I’m sure some vendors are being messed about and that’s not ok. But honestly, vendors hold all the cards right now. Being a buyer in this market is utterly soul destroying. Sad

The thing I would say in this situation is that a vendor is also a buyer, in general.

You need to bear in mind that if their 2 bed house has gone up £100k in two years, say - that the 3 bedroom they are desperately trying to bid on has probably gone up more.

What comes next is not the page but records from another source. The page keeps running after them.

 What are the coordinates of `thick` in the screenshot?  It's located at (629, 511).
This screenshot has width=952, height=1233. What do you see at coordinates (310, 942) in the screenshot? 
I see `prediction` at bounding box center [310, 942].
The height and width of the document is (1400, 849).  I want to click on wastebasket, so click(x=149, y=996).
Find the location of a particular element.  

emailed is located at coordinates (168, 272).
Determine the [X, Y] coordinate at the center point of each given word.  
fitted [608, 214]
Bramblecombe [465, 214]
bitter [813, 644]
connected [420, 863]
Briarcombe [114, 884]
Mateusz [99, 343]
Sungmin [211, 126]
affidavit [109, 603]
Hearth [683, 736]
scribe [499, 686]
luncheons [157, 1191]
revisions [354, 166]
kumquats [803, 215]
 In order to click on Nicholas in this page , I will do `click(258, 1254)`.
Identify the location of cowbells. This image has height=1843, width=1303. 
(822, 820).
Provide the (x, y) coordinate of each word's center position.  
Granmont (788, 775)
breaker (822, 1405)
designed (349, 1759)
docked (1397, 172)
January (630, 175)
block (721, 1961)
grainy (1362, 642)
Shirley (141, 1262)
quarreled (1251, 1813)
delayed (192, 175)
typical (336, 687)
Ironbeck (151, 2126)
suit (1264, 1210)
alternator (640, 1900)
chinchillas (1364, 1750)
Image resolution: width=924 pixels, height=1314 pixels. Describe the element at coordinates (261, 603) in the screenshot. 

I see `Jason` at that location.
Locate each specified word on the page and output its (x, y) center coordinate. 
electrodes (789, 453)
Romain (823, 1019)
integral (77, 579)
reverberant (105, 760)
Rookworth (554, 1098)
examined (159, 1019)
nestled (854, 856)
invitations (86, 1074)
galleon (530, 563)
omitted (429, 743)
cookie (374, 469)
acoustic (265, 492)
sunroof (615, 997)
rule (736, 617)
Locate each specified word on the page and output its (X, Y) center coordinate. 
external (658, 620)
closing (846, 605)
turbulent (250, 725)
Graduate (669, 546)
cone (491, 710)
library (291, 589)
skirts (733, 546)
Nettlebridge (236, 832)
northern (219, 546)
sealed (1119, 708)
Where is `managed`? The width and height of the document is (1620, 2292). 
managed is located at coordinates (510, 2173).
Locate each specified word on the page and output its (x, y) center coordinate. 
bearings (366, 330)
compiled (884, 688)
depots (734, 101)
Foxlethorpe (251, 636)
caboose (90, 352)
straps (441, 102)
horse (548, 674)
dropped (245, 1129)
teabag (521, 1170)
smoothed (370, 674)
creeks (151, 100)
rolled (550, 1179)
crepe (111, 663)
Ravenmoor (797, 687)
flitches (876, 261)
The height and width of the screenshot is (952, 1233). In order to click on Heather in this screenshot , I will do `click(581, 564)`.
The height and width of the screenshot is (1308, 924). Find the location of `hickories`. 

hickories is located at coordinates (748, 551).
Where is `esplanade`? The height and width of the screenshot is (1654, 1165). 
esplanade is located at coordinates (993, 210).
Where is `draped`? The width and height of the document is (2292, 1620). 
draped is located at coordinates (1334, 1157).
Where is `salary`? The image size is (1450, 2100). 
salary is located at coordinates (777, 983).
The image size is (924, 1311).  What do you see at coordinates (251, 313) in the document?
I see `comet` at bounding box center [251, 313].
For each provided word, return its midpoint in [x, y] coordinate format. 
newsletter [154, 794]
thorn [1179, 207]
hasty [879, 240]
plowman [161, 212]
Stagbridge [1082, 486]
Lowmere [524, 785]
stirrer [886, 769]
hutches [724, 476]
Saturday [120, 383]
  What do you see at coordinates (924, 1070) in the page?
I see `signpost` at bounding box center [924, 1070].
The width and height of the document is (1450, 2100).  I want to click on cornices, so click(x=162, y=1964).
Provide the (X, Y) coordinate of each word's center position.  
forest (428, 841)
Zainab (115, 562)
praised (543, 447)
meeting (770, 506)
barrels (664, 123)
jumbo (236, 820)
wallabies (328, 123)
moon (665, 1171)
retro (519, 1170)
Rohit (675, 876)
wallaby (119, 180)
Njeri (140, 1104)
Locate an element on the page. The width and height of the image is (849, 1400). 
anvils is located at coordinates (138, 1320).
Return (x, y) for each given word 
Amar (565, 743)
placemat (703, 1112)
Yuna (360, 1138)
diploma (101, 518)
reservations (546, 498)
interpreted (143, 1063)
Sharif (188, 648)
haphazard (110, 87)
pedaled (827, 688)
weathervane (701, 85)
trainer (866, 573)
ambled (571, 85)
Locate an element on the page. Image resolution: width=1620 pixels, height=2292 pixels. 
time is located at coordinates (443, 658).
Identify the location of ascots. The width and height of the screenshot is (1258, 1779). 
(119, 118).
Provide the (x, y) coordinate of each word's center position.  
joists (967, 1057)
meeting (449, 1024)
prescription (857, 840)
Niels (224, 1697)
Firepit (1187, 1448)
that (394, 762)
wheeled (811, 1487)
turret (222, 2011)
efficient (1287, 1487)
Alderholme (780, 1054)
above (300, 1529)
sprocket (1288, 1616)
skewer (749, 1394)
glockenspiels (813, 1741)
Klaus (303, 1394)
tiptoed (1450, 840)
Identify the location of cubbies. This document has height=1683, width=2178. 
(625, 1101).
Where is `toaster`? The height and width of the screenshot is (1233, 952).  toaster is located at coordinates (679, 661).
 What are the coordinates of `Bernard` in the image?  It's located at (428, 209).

Ultimately no one is a winner. People aren't (in general) raking it in from houses because they need to then buy another one, unless they are a property developer. I'll be honest and say I live a very ordinary life and I don't have a single friend or acquaintance who owns more than one property. Most people are either renting or paying a mortgage - and they simply don't have enough left over at the end of the month to have any savings or to build a 'property portfolio'.

At some point we probably need to downsize from the tatty family home we've lived in for 20 odd years. But a bungalow around here would probably cost me £100k more than my family home (which needs a lot of updating) will be worth. I'm almost retirement age - and don't have any savings. I won't be able to afford to sell this house and downsize - because it would cost me more money than I can raise.

I shall probably struggle on, in a draughty Victorian house that's too expensive to heat properly.

SugarDatesandPistachios · 02/04/2022 11:47

Yes, the properties we are wanting are those big drafty period properties! And who sits in them - people over 70 whose kids have left the house but can’t find a nice enough bungalow to move to. Not enough of anything for anyone 🤷🏽‍♀️

Back2Black · 02/04/2022 14:43

It would be interesting to get an EA's perspective as to what they regard as 'proof of funds'.
From my experience, Estate agents only seem to rely on the buyers word & don't request the evidence to back it up.